Handel und Verdi wollen Hilfe bei 2G-Kontrollen

Handel und Verdi wollen Hilfe bei 2G-Kontrollen

Der Handelsverband Berlin-Brandenburg (HBB) und die Gewerkschaft Verdi haben Unterstützung für den Einzelhandel bei den Corona-Kontrollen gefordert. «Der Bogen ist mehr als überspannt. Viele Kolleginnen und Kollegen berichten uns von massiven Pöbeleien und eskalierenden Situationen», sagte HBB-Hauptgeschäftsführer Nils Busch-Petersen am Dienstag. Zusatzkosten für Sicherheitspersonal müsse der Verordnungsgeber tragen. Conny Weißbach, Fachbereichsleiterin Handel bei Verdi Berlin-Brandenburg, forderte laut Mitteilung Unterstützung durch Ordnungskräfte aus dem öffentlichen Dienst oder professionelle Sicherheitsleute.

Coronavirus - Berlin

© dpa

Ein Schild am Eingang eines Geschäftes weist auf die 2G-Regel hin.

Im Einzelhandel in Berlin und Brandenburg gilt die 2G-Regelung: Zutritt zu Geschäften haben nur Geimpfte und Genesene.
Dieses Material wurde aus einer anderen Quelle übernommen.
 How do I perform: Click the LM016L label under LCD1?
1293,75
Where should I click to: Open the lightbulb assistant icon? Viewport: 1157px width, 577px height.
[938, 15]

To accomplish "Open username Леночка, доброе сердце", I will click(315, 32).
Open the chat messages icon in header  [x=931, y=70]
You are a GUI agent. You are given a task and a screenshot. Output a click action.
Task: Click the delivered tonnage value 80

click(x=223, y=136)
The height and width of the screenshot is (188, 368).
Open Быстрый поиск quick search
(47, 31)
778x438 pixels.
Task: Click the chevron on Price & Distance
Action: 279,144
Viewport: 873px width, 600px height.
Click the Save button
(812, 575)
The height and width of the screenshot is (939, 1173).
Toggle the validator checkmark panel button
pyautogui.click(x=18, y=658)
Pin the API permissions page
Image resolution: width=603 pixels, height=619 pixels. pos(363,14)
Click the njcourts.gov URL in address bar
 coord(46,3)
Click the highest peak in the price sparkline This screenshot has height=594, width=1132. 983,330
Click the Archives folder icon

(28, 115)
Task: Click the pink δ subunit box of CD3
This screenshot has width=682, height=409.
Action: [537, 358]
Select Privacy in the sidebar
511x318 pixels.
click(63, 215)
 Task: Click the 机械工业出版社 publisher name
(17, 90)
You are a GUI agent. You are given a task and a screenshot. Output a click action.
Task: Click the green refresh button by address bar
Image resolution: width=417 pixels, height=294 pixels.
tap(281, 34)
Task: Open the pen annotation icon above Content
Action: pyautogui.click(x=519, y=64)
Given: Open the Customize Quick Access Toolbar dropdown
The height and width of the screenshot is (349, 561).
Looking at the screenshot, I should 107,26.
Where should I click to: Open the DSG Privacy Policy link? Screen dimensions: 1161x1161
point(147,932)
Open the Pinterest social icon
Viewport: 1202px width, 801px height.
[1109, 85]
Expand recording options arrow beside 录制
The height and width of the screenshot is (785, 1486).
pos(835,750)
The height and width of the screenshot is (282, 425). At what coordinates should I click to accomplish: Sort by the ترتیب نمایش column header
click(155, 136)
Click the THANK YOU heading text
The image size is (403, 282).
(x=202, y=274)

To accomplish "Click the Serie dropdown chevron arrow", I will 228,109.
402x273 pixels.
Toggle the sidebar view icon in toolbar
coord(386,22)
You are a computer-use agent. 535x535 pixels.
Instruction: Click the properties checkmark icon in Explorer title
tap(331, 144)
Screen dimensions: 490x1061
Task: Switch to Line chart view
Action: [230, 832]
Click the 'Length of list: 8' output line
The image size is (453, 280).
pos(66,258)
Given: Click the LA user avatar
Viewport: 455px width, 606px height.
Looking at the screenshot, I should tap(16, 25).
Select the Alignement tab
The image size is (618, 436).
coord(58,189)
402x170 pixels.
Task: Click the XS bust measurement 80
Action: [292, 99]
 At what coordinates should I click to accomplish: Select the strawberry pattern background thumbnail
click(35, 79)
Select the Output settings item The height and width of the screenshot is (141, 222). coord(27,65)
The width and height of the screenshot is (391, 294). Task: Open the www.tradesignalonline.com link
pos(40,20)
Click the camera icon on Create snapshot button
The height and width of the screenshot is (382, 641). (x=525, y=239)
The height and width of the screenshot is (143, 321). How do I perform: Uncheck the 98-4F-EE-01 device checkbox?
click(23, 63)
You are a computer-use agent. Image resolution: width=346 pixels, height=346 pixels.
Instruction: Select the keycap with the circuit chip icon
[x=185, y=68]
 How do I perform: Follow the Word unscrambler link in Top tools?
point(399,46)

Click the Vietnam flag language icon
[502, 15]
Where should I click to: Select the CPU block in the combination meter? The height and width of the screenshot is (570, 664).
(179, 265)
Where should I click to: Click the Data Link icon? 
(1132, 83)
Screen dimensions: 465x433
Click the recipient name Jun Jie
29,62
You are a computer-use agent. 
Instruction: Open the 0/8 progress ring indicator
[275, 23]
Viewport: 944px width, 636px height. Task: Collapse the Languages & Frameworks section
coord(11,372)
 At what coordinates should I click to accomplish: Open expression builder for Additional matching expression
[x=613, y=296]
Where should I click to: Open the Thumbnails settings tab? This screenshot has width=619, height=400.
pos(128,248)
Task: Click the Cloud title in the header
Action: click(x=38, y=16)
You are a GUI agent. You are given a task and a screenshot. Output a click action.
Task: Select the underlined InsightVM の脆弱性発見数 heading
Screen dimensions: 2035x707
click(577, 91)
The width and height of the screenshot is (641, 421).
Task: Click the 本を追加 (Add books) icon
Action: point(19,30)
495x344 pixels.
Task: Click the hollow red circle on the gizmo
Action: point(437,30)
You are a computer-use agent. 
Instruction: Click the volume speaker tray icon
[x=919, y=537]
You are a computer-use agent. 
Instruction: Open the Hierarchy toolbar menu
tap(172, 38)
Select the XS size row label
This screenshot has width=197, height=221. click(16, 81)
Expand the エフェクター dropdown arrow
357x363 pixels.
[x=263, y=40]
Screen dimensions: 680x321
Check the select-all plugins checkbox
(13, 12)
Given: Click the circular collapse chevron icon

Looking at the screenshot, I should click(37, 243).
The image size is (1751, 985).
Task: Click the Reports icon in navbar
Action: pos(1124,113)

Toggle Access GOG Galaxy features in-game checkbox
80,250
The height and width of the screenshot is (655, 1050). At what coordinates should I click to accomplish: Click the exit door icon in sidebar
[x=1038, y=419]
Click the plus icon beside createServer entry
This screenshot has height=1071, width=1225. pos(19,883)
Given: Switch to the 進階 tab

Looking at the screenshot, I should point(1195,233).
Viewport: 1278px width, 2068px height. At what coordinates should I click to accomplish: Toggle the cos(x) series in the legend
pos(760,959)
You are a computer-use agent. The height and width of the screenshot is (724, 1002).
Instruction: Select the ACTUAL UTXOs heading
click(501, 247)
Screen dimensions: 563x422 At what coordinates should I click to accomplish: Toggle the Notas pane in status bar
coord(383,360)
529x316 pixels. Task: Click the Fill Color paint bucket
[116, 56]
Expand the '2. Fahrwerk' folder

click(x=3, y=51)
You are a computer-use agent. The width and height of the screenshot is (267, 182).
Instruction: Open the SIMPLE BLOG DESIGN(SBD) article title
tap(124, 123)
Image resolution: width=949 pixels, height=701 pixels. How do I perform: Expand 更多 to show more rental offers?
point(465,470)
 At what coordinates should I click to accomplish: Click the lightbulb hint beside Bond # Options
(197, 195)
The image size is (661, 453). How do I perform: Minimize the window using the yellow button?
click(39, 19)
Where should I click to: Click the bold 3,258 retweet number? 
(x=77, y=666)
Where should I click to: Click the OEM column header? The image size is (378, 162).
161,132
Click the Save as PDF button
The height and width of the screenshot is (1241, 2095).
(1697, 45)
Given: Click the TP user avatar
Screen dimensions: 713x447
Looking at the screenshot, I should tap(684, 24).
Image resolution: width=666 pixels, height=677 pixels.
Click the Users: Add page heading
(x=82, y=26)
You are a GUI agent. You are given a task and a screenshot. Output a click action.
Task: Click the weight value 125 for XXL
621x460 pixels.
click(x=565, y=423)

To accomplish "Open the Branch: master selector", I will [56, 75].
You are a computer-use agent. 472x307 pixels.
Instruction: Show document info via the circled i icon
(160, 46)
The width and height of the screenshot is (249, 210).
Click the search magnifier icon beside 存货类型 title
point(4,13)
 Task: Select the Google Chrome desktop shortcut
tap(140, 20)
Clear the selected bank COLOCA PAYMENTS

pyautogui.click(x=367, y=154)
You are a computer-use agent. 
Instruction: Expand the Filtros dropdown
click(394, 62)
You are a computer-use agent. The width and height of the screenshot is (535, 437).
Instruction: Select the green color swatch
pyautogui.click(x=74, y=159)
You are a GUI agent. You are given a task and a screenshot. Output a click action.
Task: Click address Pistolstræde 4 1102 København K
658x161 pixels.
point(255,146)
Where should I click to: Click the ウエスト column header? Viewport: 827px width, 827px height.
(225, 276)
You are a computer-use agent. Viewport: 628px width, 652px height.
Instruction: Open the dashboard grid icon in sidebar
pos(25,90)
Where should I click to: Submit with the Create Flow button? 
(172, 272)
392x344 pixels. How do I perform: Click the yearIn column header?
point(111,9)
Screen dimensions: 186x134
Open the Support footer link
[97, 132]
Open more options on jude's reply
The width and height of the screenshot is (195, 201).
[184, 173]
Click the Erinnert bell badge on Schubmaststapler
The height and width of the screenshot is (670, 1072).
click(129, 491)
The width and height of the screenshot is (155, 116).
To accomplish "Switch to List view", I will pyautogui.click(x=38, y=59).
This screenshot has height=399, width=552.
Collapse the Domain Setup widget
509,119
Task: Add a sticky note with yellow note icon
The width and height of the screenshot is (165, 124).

Zum Finale des Weihnachtsgeschäfts beklagte der Einzelhandel in Berlin und Brandenburg am vergangenen Wochenende eine Kundenflaute wegen der Corona-Auflagen. «Die 2G-Regelung lässt die Frequenzen sinken», sagte Günter Päts, stellvertretender Hauptgeschäftsführer des Handelsverbands Berlin-Brandenburg, am Sonntag auf Anfrage. Daran habe sich auch am vierten Advents-Samstag nichts geändert.
Gegen die 2G-Regel läuft in Berlin eine Klage des Handels. Das Verwaltungsgericht hatte eine Entscheidung für diese Woche angekündigt. In Brandenburg will der Handel nach Angaben des Verbands diese Woche vor Gericht ziehen.